- **Task details**
Starting at the line below holding "Task: Choose text response type radio button" and stopping at the line holding "Given: Select the education", print every line exactly, both ends included, and leave the rest out.

==== Task material ====

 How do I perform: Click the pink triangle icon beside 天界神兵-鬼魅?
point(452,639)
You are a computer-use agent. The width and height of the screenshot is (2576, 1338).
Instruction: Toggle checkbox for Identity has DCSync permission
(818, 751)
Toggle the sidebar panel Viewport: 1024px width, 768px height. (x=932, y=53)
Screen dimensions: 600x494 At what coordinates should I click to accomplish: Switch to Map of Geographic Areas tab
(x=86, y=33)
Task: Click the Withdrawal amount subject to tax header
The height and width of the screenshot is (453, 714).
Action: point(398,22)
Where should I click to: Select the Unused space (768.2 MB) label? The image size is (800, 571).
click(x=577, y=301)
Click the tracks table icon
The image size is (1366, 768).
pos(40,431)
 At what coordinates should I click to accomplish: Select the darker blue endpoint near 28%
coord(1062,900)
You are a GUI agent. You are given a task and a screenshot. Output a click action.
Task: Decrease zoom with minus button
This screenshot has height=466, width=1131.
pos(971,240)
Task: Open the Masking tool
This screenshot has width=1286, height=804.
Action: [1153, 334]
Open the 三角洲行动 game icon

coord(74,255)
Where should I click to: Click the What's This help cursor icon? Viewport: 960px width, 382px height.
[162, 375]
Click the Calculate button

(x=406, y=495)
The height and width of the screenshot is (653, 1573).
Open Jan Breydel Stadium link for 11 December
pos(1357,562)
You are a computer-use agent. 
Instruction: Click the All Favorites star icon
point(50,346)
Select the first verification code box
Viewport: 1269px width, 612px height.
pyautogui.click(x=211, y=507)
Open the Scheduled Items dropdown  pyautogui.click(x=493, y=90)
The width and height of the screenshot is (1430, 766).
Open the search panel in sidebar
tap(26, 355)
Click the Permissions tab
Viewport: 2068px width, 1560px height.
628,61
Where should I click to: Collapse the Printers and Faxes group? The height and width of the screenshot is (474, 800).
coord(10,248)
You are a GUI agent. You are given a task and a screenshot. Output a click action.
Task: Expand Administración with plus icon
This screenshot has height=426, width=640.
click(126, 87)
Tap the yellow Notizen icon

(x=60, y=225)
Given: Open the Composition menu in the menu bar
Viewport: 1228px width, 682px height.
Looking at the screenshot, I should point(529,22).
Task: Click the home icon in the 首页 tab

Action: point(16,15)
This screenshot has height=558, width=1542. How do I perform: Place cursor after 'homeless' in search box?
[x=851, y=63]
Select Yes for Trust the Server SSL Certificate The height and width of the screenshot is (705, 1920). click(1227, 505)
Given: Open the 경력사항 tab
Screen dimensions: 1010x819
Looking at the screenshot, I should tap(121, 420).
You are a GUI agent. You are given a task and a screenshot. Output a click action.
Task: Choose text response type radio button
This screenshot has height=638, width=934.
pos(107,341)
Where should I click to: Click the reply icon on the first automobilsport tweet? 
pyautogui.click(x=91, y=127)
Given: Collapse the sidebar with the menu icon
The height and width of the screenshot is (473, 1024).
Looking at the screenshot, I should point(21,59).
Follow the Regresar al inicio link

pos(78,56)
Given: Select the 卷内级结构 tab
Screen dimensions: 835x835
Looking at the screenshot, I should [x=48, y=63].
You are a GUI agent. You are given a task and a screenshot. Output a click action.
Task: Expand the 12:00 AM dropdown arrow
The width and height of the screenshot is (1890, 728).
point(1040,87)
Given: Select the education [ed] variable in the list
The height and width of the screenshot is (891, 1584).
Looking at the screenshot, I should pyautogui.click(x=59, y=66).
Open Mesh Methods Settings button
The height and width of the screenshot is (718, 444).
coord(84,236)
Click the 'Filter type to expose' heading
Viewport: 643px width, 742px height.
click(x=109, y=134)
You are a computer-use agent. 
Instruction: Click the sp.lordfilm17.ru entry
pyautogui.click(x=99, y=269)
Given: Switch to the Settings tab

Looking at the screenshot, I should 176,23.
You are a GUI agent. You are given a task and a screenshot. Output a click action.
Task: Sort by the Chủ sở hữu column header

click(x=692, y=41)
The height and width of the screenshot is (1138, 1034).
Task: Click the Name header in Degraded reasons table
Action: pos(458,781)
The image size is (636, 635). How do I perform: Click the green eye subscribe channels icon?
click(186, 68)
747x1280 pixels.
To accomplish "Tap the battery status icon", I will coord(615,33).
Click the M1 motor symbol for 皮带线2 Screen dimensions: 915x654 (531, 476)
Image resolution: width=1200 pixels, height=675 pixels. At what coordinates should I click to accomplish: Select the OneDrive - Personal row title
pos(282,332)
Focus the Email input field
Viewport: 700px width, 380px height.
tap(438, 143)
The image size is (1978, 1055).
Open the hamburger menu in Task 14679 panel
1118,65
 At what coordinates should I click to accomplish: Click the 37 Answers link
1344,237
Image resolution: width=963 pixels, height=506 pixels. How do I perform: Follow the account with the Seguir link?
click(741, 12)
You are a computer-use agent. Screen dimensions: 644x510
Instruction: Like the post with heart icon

====

- **Task result**
Task: Choose text response type radio button
This screenshot has height=638, width=934.
pos(107,341)
Where should I click to: Click the reply icon on the first automobilsport tweet? 
pyautogui.click(x=91, y=127)
Given: Collapse the sidebar with the menu icon
The height and width of the screenshot is (473, 1024).
Looking at the screenshot, I should point(21,59).
Follow the Regresar al inicio link

pos(78,56)
Given: Select the 卷内级结构 tab
Screen dimensions: 835x835
Looking at the screenshot, I should [x=48, y=63].
You are a GUI agent. You are given a task and a screenshot. Output a click action.
Task: Expand the 12:00 AM dropdown arrow
The width and height of the screenshot is (1890, 728).
point(1040,87)
Given: Select the education [ed] variable in the list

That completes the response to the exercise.